OBJECTIVE: Copy out word for word the rows from the line containing "Task: Click the Frontend status check badge" through the line containing "Open related link", including both of those lines.

________________

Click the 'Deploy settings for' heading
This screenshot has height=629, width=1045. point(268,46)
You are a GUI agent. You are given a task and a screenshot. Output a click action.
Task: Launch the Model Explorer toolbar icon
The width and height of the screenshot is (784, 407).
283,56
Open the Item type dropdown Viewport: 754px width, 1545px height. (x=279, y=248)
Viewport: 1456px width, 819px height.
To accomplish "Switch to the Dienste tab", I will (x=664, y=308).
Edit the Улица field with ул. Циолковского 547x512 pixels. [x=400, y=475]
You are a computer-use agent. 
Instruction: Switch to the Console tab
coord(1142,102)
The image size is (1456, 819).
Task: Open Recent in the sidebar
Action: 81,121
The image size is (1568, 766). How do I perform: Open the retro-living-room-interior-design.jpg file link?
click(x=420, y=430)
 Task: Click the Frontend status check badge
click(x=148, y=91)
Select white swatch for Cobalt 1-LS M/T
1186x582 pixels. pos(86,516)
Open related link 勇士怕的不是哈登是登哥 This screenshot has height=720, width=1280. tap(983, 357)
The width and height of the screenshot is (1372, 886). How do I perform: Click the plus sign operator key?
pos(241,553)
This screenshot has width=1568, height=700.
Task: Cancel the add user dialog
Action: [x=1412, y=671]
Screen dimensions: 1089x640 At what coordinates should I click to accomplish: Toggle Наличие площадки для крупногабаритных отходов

________________

ANSWER:
 Task: Click the Frontend status check badge
click(x=148, y=91)
Select white swatch for Cobalt 1-LS M/T
1186x582 pixels. pos(86,516)
Open related link 勇士怕的不是哈登是登哥 This screenshot has height=720, width=1280. tap(983, 357)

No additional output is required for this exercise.